_THE PROBLEM_: Omitting every picture, output the records below exactly, please.

_RECORDS TO PROCESS_:
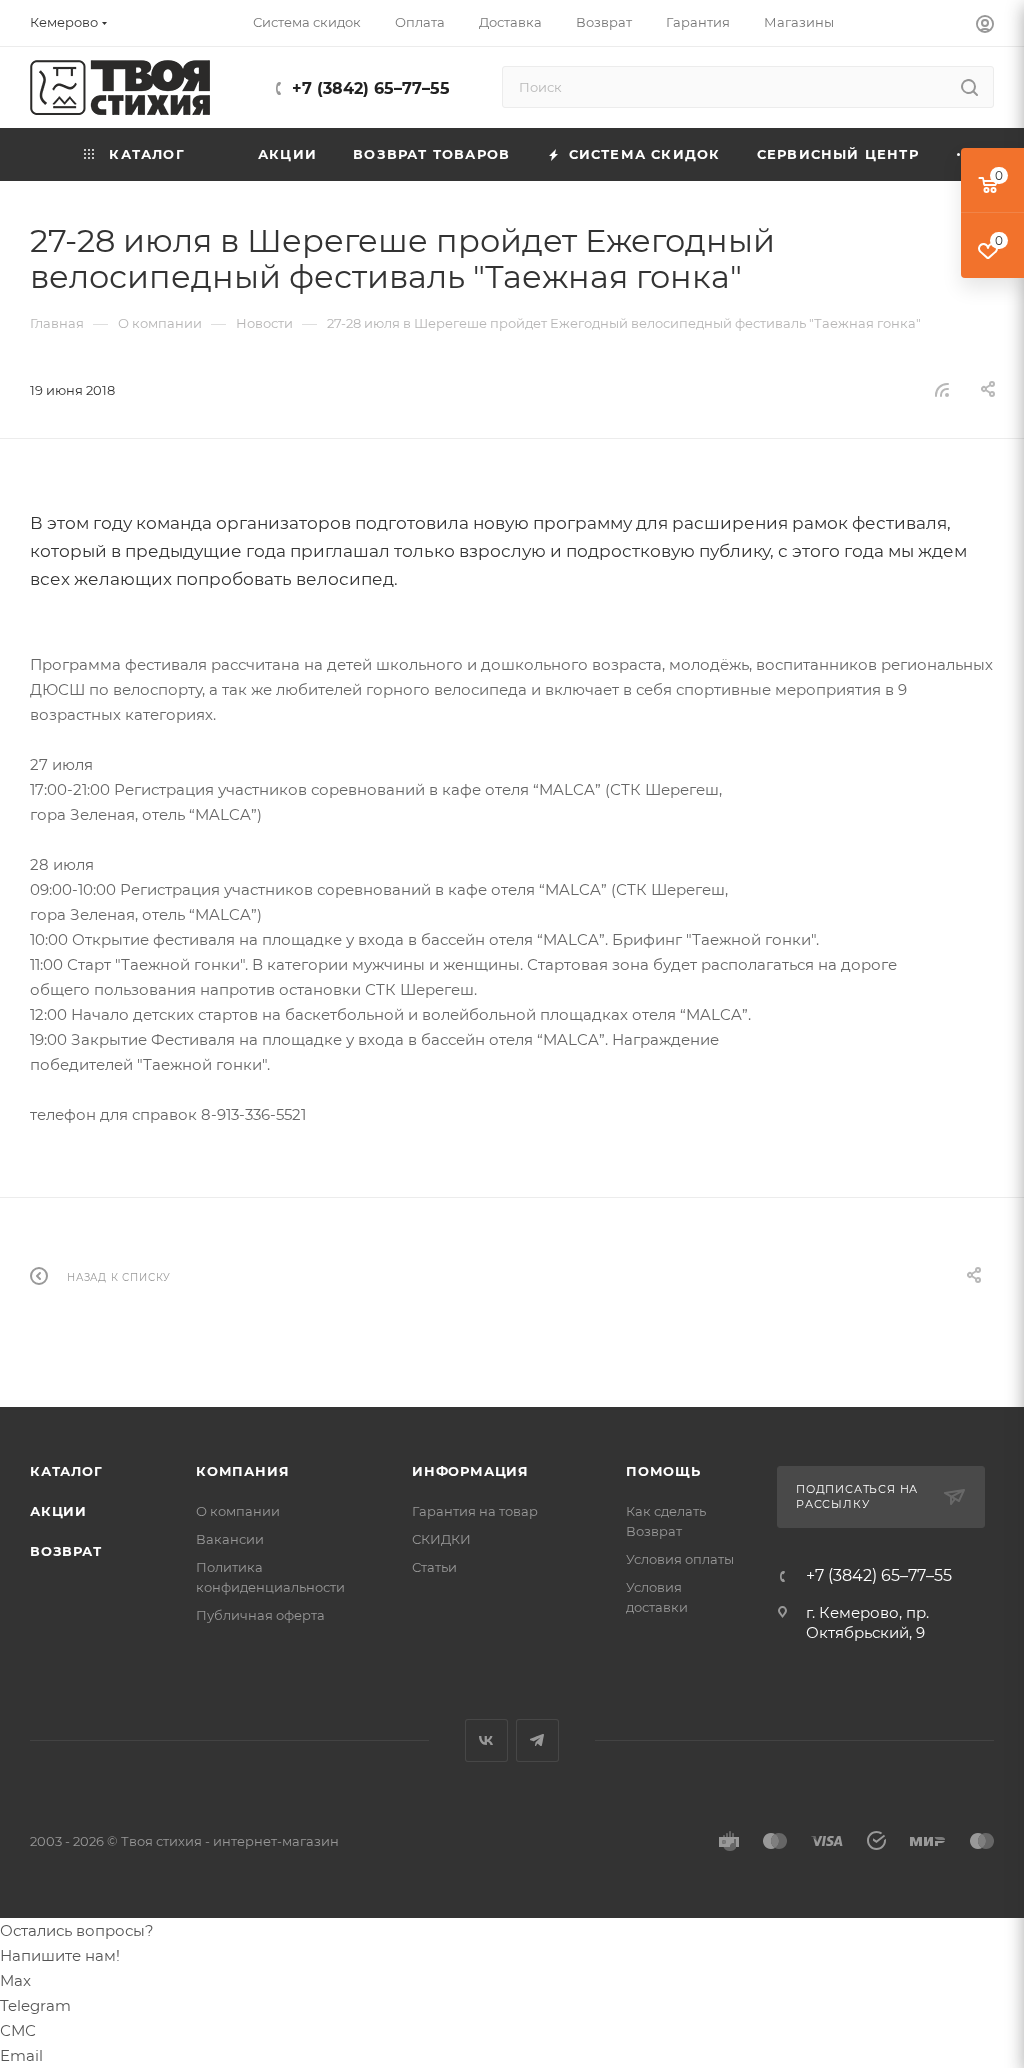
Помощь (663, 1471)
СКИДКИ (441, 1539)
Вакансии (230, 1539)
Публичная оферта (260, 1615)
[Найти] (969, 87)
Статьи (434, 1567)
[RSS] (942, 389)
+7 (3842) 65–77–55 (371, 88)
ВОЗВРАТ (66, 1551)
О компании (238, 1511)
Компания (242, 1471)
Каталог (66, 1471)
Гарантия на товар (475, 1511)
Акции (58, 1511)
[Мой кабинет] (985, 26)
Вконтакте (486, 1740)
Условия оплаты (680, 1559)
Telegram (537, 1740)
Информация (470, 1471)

_ANSWER TO THIS TASK_:
Помощь (663, 1471)
СКИДКИ (441, 1539)
Вакансии (230, 1539)
Публичная оферта (260, 1615)
[Найти] (969, 87)
Статьи (434, 1567)
[RSS] (942, 389)
+7 (3842) 65–77–55 (371, 88)
ВОЗВРАТ (66, 1551)
О компании (238, 1511)
Компания (242, 1471)
Каталог (66, 1471)
Гарантия на товар (475, 1511)
Акции (58, 1511)
[Мой кабинет] (985, 26)
Вконтакте (486, 1740)
Условия оплаты (680, 1559)
Telegram (537, 1740)
Информация (470, 1471)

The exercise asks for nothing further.